## [Your goal]
The required result is every line of the records that includes "dimensions".

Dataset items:
--------------------------------------------------

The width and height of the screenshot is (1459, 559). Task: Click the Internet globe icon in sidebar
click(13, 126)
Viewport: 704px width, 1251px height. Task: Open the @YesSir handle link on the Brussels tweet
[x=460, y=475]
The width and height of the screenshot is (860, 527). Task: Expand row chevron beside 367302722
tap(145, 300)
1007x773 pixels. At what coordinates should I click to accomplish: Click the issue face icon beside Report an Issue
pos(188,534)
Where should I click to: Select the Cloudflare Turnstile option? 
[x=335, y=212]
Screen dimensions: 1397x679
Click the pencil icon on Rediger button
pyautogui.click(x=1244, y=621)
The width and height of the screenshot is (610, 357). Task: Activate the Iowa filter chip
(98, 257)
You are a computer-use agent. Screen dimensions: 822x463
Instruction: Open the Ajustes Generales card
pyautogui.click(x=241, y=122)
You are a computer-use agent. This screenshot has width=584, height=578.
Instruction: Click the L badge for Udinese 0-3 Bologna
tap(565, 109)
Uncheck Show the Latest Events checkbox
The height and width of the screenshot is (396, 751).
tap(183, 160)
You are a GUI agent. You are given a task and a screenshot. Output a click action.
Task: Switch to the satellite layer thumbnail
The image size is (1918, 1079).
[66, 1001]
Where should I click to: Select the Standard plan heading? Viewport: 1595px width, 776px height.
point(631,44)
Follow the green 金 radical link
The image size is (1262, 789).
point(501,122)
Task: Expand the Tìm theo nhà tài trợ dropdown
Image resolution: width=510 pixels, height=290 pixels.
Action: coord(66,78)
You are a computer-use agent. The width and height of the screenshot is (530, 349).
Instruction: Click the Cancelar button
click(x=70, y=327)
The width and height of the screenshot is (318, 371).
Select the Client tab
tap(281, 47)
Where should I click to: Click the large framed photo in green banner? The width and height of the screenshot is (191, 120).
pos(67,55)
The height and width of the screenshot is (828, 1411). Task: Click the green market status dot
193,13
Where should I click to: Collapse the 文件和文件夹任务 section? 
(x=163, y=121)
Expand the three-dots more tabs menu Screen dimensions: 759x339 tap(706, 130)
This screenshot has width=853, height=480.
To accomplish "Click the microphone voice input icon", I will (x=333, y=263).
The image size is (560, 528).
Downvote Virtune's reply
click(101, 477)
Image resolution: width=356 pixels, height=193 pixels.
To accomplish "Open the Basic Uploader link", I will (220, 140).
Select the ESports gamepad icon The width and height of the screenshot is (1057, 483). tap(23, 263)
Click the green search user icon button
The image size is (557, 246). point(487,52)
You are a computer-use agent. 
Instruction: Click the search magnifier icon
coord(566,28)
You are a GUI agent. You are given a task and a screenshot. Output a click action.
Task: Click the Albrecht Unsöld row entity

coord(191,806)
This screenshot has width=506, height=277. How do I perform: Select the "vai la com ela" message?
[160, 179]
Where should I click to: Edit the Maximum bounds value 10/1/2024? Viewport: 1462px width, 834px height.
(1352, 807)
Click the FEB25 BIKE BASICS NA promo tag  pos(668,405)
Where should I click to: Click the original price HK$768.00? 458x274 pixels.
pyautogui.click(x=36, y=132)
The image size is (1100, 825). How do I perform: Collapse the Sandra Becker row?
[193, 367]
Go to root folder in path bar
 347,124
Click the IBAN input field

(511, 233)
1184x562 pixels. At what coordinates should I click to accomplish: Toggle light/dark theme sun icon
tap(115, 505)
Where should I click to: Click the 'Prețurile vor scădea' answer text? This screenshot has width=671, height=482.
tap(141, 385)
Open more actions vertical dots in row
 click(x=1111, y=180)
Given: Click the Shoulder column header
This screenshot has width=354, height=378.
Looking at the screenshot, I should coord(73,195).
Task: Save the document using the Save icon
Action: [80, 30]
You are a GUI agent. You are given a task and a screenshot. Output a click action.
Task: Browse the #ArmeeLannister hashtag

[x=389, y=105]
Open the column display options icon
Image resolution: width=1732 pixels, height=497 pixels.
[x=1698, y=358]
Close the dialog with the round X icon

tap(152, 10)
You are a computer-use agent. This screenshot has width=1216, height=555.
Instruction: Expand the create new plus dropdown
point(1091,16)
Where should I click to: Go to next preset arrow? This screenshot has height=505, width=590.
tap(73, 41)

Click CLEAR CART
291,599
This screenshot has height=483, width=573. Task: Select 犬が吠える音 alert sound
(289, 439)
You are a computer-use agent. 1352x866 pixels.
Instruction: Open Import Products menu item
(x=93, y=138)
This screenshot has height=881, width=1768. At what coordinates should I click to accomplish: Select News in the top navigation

--------------------------------------------------

## [Problem solution]
Screen dimensions: 1397x679
You are a computer-use agent. Screen dimensions: 822x463
Expand the three-dots more tabs menu Screen dimensions: 759x339 tap(706, 130)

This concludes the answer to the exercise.